A key shopping trend arising from a market with heavy price competition is that of ‘split basket’ shopping, with consumers willing to get their groceries from a range of retailers; perhaps the Irish beef comes from SuperValu, but the washing up liquid comes from Lidl.
“People still have their chosen retailer that they go to for the majority of what they buy, it’s just that, as we’re making a few more trips, some are willing to split that across retailers as well,” Berry explains.
Another factor to be considered when interpreting growth across the retail sector is that, despite Ireland being a small country, there are striking differences between regional economies. Growth in Dublin city doesn’t necessarily reflect performance in other regions. In fact, even growth in Dublin is uneven.
Retail Excellence Ireland’s Seán Murphy sees Ireland as having three economies, explaining, “We have a ‘Dublin evening’ economy, a ‘Dublin’ economy and then ‘everywhere beyond the M50’. The ‘Dublin evening’ economy is driven by twenty and thirty-somethings, who have limited debt and are for the most part working, and are out having a good time and spending.
“We are worried that that thriving evening economy may confuse policy makers into thinking that there’s a national revival or renewal under way, that frankly is not yet being felt in other segments, even in Dublin, never mind nationally.”
David Berry agrees that higher numbers coming from the capital may skew our perception on retail sales growth, acknowledging, “There is a difference in regional performance and Dublin is an area that’s seen very, very strong growth, both macroeconomic and microeconomic, and that also feeds through to how we see supermarkets perform.”

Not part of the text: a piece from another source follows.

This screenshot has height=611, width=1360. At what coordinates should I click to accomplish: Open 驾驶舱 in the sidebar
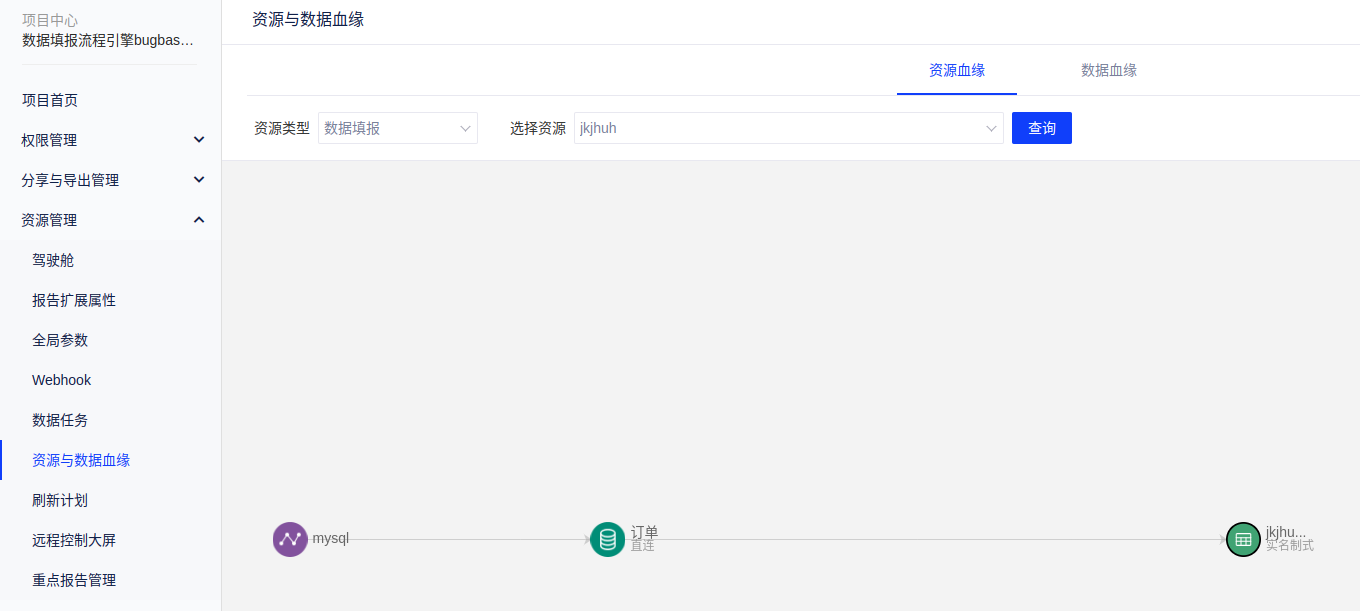[x=53, y=260]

The real question is, how do retailers drive footfall and value spend from this uneven position? Berry says, “Innovation continues to be an important thing; if they can offer something new, that will work well and bring people in. It has to be about innovation; do something different rather than just trying to compete on price and promotions.”
Retail Excellence Ireland sees the State’s role as being central to any chance of growth in both volume and value sales in the retail industry. As Murphy explains, “The Government has a lot of focus on micro job packages and micro-initiatives to help, but until the macro conditions are better, the growth in job numbers won’t be as strong as we would have hoped. Putting money in people’s pockets, ending the era of fiscal consolidation, and returning tax payers’ income to them would be the best way they [the Government] could help.”
Following an aspirational Spring Statement by the government last month, all eyes will be on next October’s Budget to see how this approach may be realised.